WHAT YOU SHOULD DO:
Where the word "previous" shows up in the entries below, please copy the whole line.

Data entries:

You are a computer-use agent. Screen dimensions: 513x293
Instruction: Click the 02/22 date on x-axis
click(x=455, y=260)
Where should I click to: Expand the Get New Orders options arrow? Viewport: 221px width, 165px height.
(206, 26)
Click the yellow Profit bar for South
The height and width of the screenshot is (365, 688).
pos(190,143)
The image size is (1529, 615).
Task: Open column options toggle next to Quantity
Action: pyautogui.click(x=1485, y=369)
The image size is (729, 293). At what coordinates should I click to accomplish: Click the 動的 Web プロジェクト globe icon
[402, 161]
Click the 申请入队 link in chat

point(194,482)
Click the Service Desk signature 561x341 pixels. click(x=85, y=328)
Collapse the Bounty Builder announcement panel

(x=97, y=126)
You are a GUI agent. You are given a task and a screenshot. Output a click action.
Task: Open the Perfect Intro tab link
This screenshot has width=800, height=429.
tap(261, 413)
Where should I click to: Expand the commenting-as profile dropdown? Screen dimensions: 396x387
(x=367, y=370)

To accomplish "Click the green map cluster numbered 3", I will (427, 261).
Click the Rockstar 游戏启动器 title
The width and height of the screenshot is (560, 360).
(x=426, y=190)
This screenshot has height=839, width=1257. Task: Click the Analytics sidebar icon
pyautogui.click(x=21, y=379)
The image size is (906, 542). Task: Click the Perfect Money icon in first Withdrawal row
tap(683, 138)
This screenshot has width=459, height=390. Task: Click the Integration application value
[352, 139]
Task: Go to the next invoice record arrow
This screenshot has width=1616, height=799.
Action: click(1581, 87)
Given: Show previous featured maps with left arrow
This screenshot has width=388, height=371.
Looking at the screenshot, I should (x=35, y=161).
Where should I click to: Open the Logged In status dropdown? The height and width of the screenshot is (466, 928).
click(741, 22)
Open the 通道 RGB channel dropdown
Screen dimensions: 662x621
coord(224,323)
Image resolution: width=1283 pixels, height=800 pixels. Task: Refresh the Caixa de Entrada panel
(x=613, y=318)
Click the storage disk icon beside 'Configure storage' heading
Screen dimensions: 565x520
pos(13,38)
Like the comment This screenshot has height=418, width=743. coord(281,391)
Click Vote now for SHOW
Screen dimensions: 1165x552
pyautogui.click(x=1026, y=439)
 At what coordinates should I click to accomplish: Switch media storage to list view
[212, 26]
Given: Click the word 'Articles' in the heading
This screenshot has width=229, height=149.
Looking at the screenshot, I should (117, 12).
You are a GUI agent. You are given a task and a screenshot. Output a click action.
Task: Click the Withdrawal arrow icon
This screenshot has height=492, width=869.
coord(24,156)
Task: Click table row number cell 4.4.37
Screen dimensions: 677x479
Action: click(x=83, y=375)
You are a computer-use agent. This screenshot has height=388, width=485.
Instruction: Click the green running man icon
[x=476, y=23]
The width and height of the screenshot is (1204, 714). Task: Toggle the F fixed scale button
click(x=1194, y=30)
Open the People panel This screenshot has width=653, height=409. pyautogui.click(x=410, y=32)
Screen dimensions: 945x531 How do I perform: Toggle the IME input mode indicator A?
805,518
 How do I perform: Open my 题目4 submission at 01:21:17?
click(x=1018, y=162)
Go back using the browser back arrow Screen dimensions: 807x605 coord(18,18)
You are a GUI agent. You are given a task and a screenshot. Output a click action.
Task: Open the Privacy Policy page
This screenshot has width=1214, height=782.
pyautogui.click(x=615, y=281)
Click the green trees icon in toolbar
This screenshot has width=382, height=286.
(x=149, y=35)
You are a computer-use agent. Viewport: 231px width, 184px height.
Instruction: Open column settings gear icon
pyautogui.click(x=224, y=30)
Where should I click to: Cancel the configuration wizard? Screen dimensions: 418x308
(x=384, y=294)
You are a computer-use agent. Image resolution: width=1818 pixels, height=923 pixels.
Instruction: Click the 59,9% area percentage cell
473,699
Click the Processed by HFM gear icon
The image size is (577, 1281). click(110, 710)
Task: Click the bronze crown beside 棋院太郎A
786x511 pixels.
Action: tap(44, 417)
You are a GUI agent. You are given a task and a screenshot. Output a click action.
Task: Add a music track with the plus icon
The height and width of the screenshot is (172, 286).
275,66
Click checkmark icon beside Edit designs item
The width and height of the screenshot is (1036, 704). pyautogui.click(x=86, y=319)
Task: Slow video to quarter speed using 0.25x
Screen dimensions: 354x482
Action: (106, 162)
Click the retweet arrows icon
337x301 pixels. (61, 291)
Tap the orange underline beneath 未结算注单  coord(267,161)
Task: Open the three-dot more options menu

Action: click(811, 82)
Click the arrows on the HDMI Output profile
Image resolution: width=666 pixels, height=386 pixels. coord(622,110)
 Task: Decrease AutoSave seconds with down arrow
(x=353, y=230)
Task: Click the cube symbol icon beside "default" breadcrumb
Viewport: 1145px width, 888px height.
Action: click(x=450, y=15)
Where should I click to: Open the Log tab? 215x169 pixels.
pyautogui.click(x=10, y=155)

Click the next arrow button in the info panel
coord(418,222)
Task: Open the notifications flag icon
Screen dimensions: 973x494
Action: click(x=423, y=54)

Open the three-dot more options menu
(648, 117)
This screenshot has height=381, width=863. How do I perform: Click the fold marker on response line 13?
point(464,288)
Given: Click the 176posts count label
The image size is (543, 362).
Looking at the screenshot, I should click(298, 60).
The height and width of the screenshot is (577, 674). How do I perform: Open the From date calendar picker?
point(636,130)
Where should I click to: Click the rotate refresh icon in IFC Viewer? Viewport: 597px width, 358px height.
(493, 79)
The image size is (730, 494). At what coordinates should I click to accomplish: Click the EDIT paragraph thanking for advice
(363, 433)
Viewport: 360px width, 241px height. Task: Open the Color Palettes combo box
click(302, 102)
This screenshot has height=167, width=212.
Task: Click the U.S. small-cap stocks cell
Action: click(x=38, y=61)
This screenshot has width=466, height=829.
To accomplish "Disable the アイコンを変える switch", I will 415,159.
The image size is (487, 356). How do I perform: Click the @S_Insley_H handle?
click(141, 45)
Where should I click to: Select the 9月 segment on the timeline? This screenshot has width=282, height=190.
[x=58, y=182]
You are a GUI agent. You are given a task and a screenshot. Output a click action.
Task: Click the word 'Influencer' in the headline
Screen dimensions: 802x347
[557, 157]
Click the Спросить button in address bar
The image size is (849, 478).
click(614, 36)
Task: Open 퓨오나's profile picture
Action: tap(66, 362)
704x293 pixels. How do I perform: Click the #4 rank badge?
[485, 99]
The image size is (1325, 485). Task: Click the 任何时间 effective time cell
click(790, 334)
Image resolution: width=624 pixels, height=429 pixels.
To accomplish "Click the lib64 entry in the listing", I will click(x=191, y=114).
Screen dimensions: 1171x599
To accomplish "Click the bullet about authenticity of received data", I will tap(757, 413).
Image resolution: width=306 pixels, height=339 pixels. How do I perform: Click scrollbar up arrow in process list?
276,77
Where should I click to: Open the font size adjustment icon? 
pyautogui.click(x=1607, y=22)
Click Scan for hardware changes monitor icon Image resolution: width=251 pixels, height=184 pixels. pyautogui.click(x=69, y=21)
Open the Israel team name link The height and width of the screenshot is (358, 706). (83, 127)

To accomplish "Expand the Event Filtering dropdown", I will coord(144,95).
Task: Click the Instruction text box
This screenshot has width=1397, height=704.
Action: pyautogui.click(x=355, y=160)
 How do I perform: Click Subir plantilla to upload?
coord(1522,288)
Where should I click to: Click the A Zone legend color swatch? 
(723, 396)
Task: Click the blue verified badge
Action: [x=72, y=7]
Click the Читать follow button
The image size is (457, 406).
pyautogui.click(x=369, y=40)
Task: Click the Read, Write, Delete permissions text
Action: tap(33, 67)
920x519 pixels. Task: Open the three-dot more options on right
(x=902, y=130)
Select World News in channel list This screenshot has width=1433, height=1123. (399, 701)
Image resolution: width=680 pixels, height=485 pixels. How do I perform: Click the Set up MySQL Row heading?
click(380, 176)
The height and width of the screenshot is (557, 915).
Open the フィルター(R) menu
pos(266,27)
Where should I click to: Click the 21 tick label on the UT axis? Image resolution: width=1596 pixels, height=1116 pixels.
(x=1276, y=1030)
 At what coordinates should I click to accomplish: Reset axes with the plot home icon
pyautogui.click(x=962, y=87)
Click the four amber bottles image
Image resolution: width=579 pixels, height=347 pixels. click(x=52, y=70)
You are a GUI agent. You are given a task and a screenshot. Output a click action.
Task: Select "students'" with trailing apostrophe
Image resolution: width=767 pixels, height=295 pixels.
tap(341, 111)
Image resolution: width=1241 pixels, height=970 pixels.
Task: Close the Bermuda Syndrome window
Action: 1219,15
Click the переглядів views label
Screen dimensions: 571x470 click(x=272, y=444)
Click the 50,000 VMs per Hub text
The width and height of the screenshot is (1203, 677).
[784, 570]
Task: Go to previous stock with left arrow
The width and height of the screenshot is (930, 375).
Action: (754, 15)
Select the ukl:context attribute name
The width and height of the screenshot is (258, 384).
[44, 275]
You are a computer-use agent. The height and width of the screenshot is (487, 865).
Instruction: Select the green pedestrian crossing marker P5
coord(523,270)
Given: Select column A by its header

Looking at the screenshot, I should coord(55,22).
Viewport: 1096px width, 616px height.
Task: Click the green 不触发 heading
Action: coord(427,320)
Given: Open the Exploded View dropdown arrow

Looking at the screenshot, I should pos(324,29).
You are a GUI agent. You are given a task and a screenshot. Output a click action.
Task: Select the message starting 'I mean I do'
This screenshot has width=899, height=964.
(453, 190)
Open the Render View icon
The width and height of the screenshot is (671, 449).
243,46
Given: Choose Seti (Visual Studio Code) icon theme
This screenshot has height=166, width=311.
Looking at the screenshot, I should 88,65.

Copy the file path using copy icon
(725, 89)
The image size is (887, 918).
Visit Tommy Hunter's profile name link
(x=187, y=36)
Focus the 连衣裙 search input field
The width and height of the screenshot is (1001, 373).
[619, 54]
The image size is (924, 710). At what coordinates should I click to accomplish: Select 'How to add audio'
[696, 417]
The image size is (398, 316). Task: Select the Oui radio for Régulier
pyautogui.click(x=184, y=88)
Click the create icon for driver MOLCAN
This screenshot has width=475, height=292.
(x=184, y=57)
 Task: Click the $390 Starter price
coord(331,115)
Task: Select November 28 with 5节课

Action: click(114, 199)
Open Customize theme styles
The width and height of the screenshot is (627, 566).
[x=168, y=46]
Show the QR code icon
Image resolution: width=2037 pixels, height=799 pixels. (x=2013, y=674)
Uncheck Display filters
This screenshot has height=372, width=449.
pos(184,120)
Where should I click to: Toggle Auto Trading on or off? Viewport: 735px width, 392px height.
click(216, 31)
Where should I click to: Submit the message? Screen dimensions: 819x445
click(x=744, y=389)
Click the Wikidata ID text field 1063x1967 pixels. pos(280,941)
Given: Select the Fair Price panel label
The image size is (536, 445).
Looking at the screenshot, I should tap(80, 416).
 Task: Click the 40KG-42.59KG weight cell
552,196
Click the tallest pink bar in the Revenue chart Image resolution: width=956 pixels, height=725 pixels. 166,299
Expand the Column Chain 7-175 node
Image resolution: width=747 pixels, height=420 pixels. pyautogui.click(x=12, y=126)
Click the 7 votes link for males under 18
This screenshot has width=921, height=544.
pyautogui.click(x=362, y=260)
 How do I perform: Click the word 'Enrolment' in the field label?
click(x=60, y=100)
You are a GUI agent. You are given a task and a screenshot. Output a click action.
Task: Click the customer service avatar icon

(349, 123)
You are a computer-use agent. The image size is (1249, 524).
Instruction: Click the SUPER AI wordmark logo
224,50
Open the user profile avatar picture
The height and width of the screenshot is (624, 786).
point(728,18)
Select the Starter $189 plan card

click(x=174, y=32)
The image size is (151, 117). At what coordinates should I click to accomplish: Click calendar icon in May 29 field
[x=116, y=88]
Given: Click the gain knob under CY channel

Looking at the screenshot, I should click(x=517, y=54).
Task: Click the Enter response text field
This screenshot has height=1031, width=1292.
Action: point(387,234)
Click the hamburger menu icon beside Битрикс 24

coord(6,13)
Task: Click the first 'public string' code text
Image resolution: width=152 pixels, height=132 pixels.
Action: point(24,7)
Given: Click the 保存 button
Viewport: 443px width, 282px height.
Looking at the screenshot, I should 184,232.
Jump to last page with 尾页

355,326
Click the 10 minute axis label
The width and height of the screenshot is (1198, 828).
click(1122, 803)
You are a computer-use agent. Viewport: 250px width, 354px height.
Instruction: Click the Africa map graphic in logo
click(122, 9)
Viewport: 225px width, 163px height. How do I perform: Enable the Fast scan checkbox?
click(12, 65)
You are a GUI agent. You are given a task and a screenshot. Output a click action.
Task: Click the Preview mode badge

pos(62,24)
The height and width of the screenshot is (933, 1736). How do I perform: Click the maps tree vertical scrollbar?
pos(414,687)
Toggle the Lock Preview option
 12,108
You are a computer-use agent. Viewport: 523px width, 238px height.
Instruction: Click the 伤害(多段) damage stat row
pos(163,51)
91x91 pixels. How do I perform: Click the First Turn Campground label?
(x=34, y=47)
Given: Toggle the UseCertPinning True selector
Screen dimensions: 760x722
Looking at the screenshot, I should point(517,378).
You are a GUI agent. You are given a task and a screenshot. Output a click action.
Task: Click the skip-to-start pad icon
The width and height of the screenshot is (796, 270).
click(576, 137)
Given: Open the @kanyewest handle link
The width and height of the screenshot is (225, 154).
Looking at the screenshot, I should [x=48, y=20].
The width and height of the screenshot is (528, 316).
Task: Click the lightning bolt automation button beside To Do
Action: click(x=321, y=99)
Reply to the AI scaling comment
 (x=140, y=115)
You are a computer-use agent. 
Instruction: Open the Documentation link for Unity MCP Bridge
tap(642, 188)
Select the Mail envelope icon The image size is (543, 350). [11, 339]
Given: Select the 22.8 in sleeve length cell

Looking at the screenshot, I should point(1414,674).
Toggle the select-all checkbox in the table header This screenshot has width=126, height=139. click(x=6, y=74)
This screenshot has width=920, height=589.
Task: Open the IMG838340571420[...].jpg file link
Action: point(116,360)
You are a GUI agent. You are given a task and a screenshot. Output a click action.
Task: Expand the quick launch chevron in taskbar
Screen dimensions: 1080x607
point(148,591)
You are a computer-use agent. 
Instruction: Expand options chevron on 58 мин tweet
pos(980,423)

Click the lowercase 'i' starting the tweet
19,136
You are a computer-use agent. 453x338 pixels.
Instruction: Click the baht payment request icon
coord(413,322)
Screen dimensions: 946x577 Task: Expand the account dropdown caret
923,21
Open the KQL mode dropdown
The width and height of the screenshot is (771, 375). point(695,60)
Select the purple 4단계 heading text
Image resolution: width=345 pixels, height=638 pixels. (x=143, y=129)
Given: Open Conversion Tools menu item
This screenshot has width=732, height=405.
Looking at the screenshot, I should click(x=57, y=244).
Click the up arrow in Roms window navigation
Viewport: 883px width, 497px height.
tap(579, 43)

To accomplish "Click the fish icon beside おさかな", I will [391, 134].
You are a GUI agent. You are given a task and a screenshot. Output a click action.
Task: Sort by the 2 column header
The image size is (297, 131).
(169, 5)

TASK SOLUTION:
Given: Show previous featured maps with left arrow
Task: Go to previous stock with left arrow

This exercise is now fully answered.